短編集でしたら『愛はさだめ、さだめは死』『老いたる霊長類の星の賛歌』あたりが宜しいかと。
ときどき108円のに遭遇します。人気がないのかもしれません。
個人的には大変好きな作品です。
他の作品も読みたいと思いつつ、なかなかチェックしていませんでした。
・・・忘れかけてました^-^;
明日は本屋探しでもしようかな。
コメント有難うございます。ベトナム以降のSFというのを考えると、
ジョン・ヴァーリィ等のレイバーデイグループの作家には今一つ違和感があり、
ティプトリーとジョー・ホールドマンの戦争受容というのが肌に合います。
ベトナムはおそらく日本の1945年と同じ意味を持ったのではないか(ごく一部の人に)。
ハインラインやラファティの第二次大戦受容よりも、もっと冷酷で突き放したアンチ・ヒューマニズムというか。
もちろんそれだけではありませんが、ティプトリーの意味というのは世代によっても変わるのかもしれません。
一番好きな作品はというと『故郷へ歩いた男』になるでしょう。
ハードボイルドロマンとも読めるし、どこかヘミングウェイっぽい話にも感じるので。
デラシネとしてのティプトリーが作品内だけで創り出した『故郷』に、非在の美があるように思います。
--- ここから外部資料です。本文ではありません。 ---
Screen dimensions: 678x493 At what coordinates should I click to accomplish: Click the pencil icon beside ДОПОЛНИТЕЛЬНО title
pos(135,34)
わたしは偶然昨日、アマゾンでいろいろ面白そうな本を「この本も買っています」で辿っていって、
ティプトリーの『あまたの星、宝冠のごとく』が出ているのを知りました。
今これを書いていて、わたしはティプトリーのどこに惹かれるんだろうと思っていて、
しばらく考えたのですが、やっぱり彼女のペシミズム、あとはディスコミュニケーションの感覚、
あ、断絶ですね、主人公あるいは読者と世界との。
そんな感じです。
お勧めのなかではダントツで『ヒューストン、ヒューストン、聞こえるか』が好きです。